Background
Imagine that you have expected outputs for a historic metric (total revenue) as described below:
| Year | Total Revenue |
|---|---|
| 2019 | 1 million |
| 2020 | 1.5 million |
| 2021 | 2 million |
How can you test that these historical metrics do not change in dbt?
This is an alternative solution to the snapshot-based one proposed here.
Step 1
Let’s say that you have a fct_orders table, which has one row for each order:
| order_id | order_date | amount |
|---|---|---|
| 1 | 2019-01-05 | 10 |
| 2 | 2019-02-06 | 50 |
| 3 | 2020-02-07 | 8 |
| … | … | … |
First, you should create a model that sums the amount for each year excluding the current one (for simplicity, we’re assuming you have no costs).
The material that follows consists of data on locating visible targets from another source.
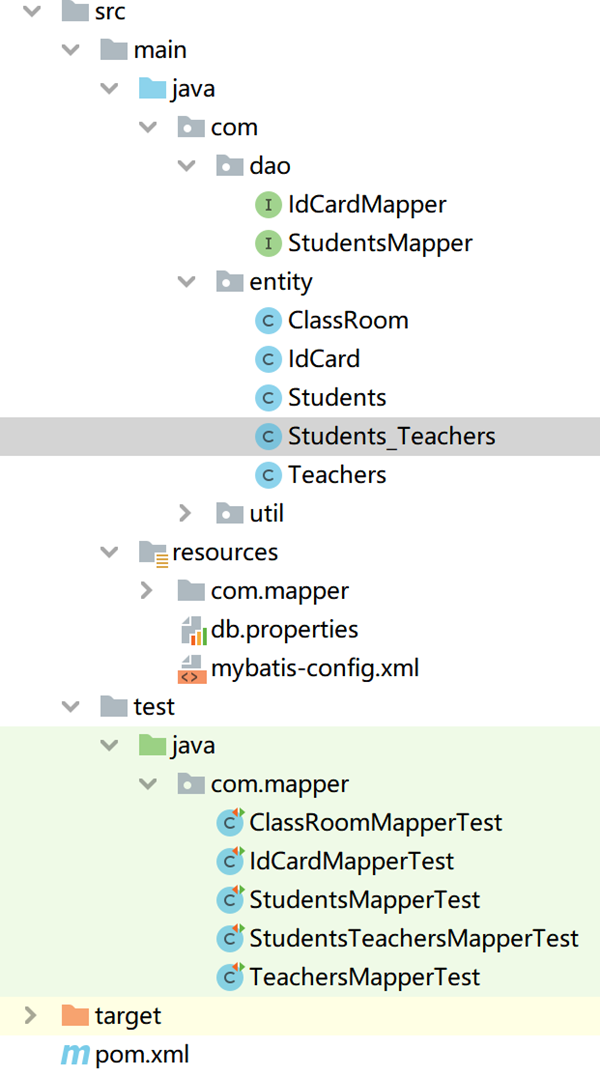Click the resources folder icon
This screenshot has width=600, height=1076.
click(153, 552)
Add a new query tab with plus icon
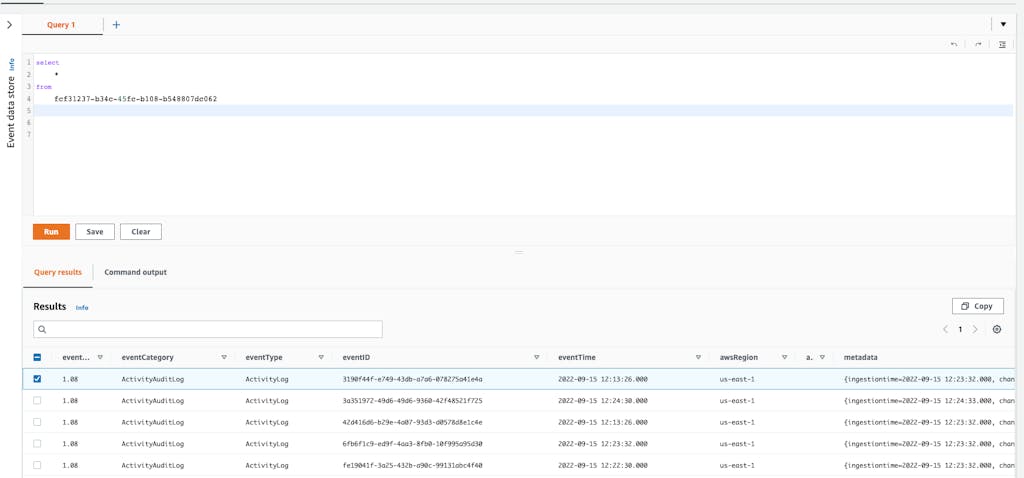1024x478 pixels. [x=116, y=25]
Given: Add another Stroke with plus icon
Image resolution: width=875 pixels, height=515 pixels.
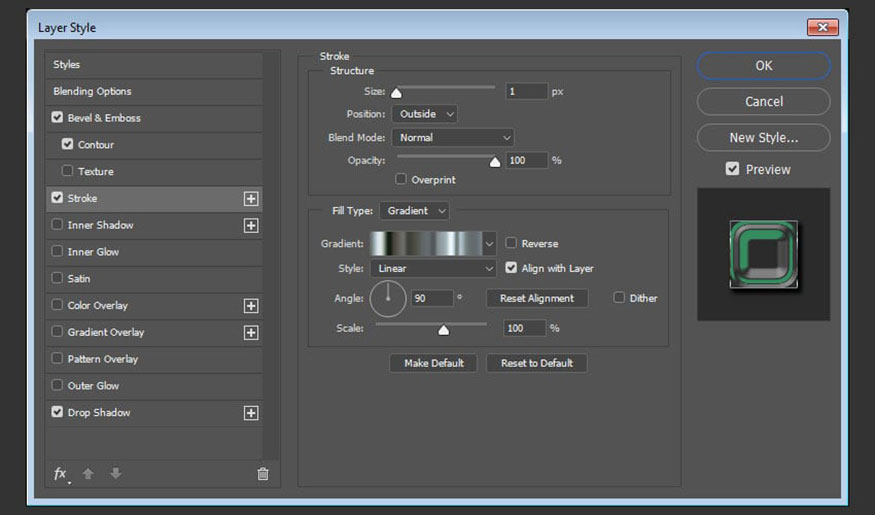Looking at the screenshot, I should point(251,199).
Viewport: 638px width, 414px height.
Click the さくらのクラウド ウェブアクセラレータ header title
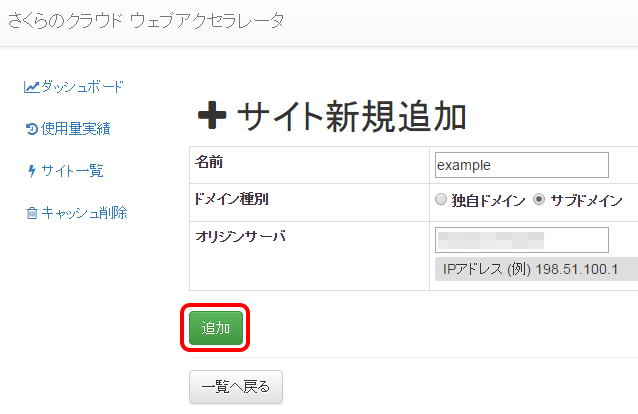146,20
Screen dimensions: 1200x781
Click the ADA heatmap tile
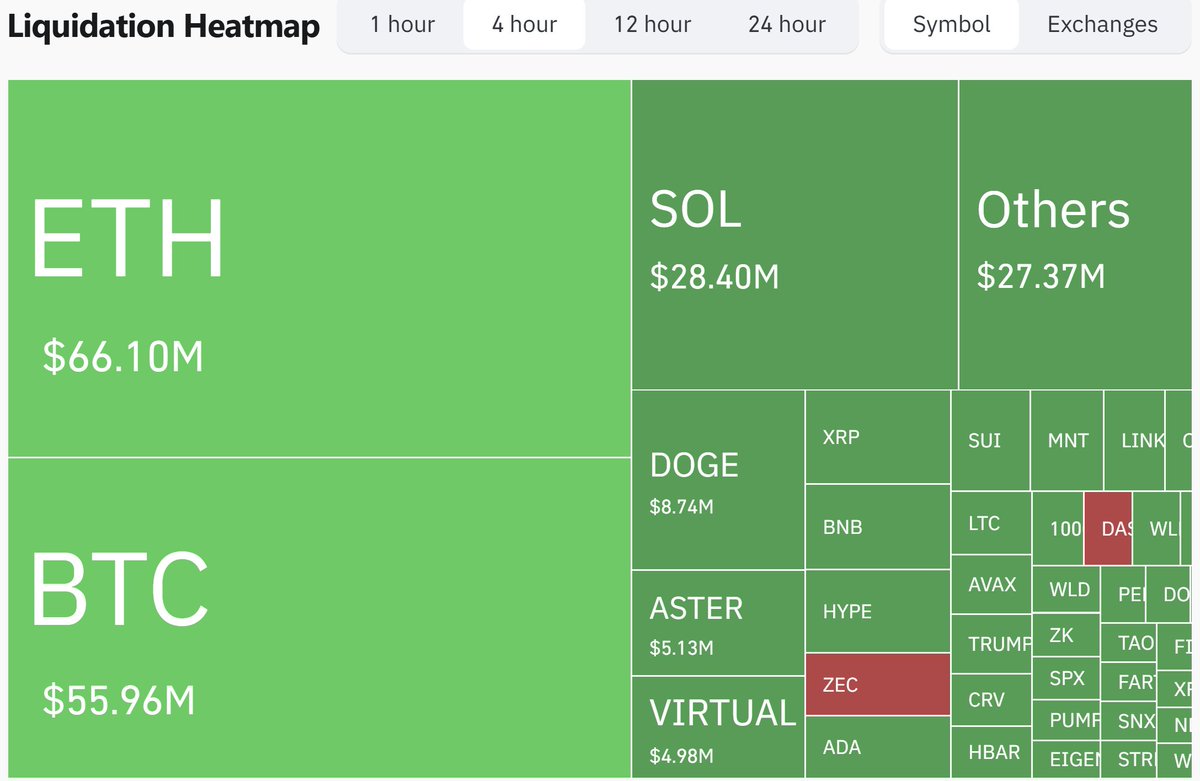[x=877, y=747]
Let’s call this fct_revenue_summary:
select
year(order_date) as year,
sum(amount) as total_revenue
from {{ ref('fct_orders') }}
where year <> year(current_timestamp())
group by 1
Step 2
Next, create an incremental model on top of fct_revenue_summary which captures the historical view of revenue outputs. Let’s call this fct_revenue_summary_history:
{{
config(
materialized='incremental',
unique_key=['year', 'total_revenue']
)
}}
select
year,
total_revenue
from {{ ref('fct_revenue_summary') }}
{% if is_incremental() %}
where true
{% endif %}
Step 3
Finally, create a test on fct_revenue_summary_history to check that each year has a single source of truth for total_revenue:
version: 2
models:
- name: fct_revenue_summary_history
columns:
- name: year
tests:
- unique
When you run a dbt build, you will get an error if you ever output a new total_revenue value for a historic year that differs from the original. For example, if your original fct_revenue_summary_history looks like this:
| year | total_revenue |
|---|---|
| 2019 | 1 million |
| 2020 | 1.5 million |
| 2021 | 2 million |
But then, you introduce a breaking change such that dbt now calculates the total_revenue for 2019 as 0.8 million, fct_revenue_summary_history will now look like this:
| year | total_revenue |
|---|---|
| 2019 | 1 million |
| 2019 | 0.8 million |
| 2020 | 1.5 million |
| 2021 | 2 million |
And the uniqueness test on the year column will fail.
This allows you to detect regressions in historic metrics!